Casi a las puertas ya del siglo XX se vino a reparar en la existencia de una especie de “sentido del movimiento” que tendría que ver con la percepción de nuestra propia actividad muscular. Sería el que nos informaría de la posición relativa de las diferentes partes del cuerpo así como del movimiento de las mismas, nos orientaría en el espacio, y nos ayudaría a calibrar el grado de esfuerzo necesario para realizar una tarea. Se le bautizó con el nombre de “Propiocepción”, o sea, la percepción de sí mismo.

La Técnica Alexander, que tiene mucho que ver con la mejora de la percepción en general, se encuentra indisolublemente ligada al cultivo, desarrollo y refinamiento de la propiocepción, la percepción de sí mismo.
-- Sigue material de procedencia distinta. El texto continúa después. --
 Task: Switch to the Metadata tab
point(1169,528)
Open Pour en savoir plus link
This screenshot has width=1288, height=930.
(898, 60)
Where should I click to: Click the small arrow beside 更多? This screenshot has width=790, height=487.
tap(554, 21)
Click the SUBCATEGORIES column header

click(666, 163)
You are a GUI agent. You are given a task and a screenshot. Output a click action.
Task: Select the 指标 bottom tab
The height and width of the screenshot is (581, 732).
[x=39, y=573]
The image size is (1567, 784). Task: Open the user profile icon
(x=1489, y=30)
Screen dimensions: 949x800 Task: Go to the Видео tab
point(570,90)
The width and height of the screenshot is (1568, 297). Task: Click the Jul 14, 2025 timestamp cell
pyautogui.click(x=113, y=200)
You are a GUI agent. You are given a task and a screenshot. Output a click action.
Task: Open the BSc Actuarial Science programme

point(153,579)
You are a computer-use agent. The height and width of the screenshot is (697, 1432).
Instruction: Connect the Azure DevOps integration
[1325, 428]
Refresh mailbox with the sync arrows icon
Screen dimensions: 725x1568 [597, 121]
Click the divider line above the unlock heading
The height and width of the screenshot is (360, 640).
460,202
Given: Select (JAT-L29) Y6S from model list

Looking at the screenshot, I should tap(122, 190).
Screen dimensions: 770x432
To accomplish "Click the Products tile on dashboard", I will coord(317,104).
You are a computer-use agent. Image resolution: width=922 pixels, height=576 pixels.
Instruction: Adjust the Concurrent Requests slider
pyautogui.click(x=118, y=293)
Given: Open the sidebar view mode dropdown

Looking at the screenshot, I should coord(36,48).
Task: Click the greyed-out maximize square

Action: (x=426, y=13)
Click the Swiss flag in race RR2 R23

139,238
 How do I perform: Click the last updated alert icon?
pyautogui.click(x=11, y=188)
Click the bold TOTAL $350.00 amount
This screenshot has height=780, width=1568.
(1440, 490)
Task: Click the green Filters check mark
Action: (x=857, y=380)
Al analizar el funcionamiento de cualquiera de los sentidos nos encontramos con que, más allá de la componente mecánica o fisiológica del proceso, está la participación activa del individuo, que juega un papel determinante en la calidad de la recepción de la información.

Más allá de que una serie de rayos luminosos enfocados sobre la retina lleven a sus células fotosensibles a transformarlos en impulsos nerviosos, todos sabemos que hay una gran diferencia entre “Ver” y “Mirar”; y más allá de que las vibraciones de las ondas sonoras choquen contra la membrana del tímpano, hay una gran diferencia entre “Oír” y “Escuchar”. Y todos sabemos que no hay peor sordo que el que no quiere oír.

Los impulsos nerviosos tienen que viajar hasta los centros cerebrales que los recogen, procesan e interpretan, haciéndonos conscientes de la sensación. Y en todo esto, el “estado” en que se encuentra la persona es una variable muy a tener en cuenta. El estado mental, el estado muscular, el estado emocional, el estado anímico.

La otra variable son los cambios que se producen en el propio mecanismo. Para bien o para mal, nuestros sentidos tienen una propiedad importante que es su capacidad de adaptación. La susceptibilidad de los órganos, su sensibilidad ante la influencia del estímulo, varía según las circunstancias.

Ante la presencia de una luz cegadora, se producen cambios en el receptor que nos llevan momentáneamente a no ver nada, se produce una protectora inhibición de la sensación. Por el contrario, en la oscuridad, se producen cambios que elevan su sensibilidad.

Otro ejemplo de adaptación es el hecho de que la acción continuada de un estímulo puede llegar a hacer que la sensación desaparezca por completo. Esto lo ilustra bien el ruidito del motor del frigorífico que  está sonando de fondo, de manera continua,  y llega un momento en que ya no lo oímos. Lo mismo pasa cuando  entramos en una habitación cerrada en la que hay mucha gente y percibimos un olor desagradable que los que están allí ya no perciben; nosotros mismos acabaremos no percibiéndolo si permanecemos en la habitación.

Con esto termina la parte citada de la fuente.